Task prompt
Give the records again, word for word.
--- The input Enclosed Below ---
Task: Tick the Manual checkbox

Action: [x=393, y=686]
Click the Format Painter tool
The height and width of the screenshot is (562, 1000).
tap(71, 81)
--- End of Enclosed The input ---
Solution
Task: Tick the Manual checkbox

Action: [x=393, y=686]
Click the Format Painter tool
The height and width of the screenshot is (562, 1000).
tap(71, 81)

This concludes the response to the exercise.